Engineering Ceramics: Microstructure-Property-Performance Relations and Applications: Mechanical Properties of Engineering Ceramics
Sponsored by: ACerS Engineering Ceramics Division
Program Organizers: Young-Wook Kim, University of Seoul; Hua-Tay Lin, Guangdong University of Technology; Junichi Tatami, Yokohama National University; Michael Halbig, NASA Glenn Research Center
Tuesday 8:00 AM
October 11, 2022
Room: 415
Location: David L. Lawrence Convention Center
Session Chair: Junichi Tatami, Yokohama National University; Eita Tochigi, University of Tokyo
8:00 AM Invited
Mechanical Properties of MAX Phases: Miladin Radovic1; Ankit Srivastava1; Rogelio Benitez2; Hemant Rathod1; Zhiqiang Zhan1; 1Texas A&M University; 2University of Texas at Rio Grande Valley
The class of ternary carbides and nitrides known as the MAX phases share common unique naonolayered structure and chemical formula Mn+1AXn, where n = 1, 2 or 3, M is and early transition metal, A is an A-group element (mostly IIIA and IVA) and X is either C or N, represent a new class of solids. The main reason for growing interest in MAX phases lies in their unusual, and sometimes unique properties.

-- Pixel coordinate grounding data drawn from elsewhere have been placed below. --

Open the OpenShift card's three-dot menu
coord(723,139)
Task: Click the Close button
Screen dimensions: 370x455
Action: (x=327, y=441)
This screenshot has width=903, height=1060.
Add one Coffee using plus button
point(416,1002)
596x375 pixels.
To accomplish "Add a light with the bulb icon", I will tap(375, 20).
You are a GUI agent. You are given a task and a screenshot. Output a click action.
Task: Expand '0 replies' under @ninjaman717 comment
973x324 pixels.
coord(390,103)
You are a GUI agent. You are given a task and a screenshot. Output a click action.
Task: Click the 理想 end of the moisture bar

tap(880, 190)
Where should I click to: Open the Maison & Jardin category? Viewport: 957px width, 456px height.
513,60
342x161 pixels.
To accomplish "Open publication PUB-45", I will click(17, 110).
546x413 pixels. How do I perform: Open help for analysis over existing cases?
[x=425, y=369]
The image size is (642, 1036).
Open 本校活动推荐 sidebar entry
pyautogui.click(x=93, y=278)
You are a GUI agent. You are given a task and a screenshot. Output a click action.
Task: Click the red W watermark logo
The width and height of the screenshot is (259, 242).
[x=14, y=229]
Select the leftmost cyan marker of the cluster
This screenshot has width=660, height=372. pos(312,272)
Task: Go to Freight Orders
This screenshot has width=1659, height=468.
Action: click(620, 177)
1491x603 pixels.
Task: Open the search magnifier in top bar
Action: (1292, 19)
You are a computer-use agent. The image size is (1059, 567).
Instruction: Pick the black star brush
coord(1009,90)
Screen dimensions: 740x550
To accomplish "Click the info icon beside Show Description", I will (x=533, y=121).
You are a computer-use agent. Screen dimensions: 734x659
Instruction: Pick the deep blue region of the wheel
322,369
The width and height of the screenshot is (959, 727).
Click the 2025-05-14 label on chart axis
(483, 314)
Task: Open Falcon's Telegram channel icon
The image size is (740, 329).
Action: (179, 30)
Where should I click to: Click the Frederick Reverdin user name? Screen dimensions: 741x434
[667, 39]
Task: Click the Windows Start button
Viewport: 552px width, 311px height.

In general, MAX phases are elastically stiff, good thermal and electrical conductors, resistant to chemical attack, and have relatively low thermal expansion coefficients, but also relatively soft and most readily machinable, thermal shock resistant and damage tolerant. Therefore, MAX phases are considered to be a good candidate materials for structural applications in extreme environments. This presentation provides an overview of the current understanding of mechanical behavior of MAX phases and their failure and deformation mechanisms.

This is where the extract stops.